I maglioni in cashmere Uniqlo in colori esclusivi e prezzi incredibili.
Alessandro Argentieri

Affacciata sulla baia di Ariake, la grande stanza dirigenziale in cui si pranza alle 11:40 con Yanai è all’interno di un enorme prefabbricato di sei piani con balconate coperte da edera. Sembra che la sostenibilità sia un tema sempre più importante, proprio per i grandi volumi di abbigliamento e accessori che fa produrre nel mondo, spesso con tecnologie e processi giapponesi. Grazie al centro di innovazione per il denim di Los Angeles, i loro jeans hanno tinture e lavaggi che riducono fino al 99% l’acqua mentre tutte le finiture sono realizzate con il laser.

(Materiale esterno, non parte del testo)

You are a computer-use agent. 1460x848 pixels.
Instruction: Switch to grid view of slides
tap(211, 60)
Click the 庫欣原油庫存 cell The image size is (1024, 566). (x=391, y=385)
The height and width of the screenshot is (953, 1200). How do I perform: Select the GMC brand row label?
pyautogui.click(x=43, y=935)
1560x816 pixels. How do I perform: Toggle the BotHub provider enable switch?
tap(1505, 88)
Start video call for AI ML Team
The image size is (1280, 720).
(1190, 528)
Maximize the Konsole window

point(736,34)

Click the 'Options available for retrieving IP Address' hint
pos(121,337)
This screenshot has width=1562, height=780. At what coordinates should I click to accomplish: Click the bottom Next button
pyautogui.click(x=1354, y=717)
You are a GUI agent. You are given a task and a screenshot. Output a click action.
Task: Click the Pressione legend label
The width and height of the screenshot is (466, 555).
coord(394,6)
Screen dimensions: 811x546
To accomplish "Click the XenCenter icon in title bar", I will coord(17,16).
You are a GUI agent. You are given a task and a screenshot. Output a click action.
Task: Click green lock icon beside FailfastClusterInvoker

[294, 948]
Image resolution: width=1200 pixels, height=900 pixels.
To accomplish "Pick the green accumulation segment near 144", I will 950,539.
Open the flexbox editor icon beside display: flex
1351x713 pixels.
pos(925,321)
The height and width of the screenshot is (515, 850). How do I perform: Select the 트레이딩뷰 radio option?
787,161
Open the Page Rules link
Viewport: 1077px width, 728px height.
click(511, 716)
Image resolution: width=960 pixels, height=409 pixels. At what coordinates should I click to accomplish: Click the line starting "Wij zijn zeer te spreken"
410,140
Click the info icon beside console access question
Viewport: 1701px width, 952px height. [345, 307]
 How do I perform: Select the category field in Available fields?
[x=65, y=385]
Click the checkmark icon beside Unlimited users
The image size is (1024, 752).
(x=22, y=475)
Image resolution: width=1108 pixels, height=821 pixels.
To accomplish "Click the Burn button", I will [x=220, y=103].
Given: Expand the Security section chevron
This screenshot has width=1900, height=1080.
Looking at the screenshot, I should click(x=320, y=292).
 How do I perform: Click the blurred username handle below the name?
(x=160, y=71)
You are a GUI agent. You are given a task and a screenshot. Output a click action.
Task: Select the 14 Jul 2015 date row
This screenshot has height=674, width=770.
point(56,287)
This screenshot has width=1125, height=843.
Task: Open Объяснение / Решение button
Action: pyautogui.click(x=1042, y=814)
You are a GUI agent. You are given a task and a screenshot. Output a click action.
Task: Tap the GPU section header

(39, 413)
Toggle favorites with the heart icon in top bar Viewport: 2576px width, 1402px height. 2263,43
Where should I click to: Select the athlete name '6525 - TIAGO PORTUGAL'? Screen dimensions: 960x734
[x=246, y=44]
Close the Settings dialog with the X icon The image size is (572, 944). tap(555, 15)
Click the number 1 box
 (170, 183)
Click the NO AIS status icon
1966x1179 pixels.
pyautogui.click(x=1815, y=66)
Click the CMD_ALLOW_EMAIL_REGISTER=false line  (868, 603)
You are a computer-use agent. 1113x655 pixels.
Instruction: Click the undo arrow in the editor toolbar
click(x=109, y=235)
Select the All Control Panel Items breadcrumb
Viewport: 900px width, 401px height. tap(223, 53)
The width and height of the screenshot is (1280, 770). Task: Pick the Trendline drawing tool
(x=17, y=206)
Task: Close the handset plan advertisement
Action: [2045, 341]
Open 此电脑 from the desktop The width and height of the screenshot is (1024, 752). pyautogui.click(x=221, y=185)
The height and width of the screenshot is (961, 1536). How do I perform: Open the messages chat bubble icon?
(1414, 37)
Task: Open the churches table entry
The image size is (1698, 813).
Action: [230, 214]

La prossima sfida è il cotone, senza pesticidi, sostanze chimiche e meno uso di acqua.

L’angolo dedicato al denim in cui Uniqlo mostra l’acqua e il colorante usato per un paio di jeans
Alessandro Argentieri

«La qualità è il nostro credo da sempre», dice Yanai. Il motto “Simple Made Better”, il semplice fatto meglio, infatti implica un costante miglioramento degli standard. Come la maglieria che oggi nasce da telai 3D, senza bisogno di cuciture e come i tessuti dalla leggerezza e caratteristiche estreme. Un concetto di design in cui gli stilisti, fra cui i francesi Christophe Lemaire e Inès de la Fressange, più che esprimere la propria personalità, cercano di rendere ogni prodotto ancora più speciale.

Le scale dello store Uniqlo di Milano con le illustrazioni di Olimpia Zagnoli
Alessandro Argentieri

Il gigante giapponese della moda sa essere generoso. Tanto che dal 2007 ha donato 25 milioni di capi Uniqlo usati ai rifugiati di 48 Paesi in cui l’agenzia Unhcr è presente. A questi vanno aggiunti i 12 milioni di dollari per altri programmi di pace, sempre con Unhcr. Per ora l’Italia è esclusa da queste operazioni ma non manca a Milano lo spirito d’iniziativa. A partire dall’arte e dalla musica. Che nell’emporio milanese non mancheranno come omaggio alla cultura meneghina e a quella giapponese. Molti italiani, che già conoscono Uniqlo, non vedono l’ora.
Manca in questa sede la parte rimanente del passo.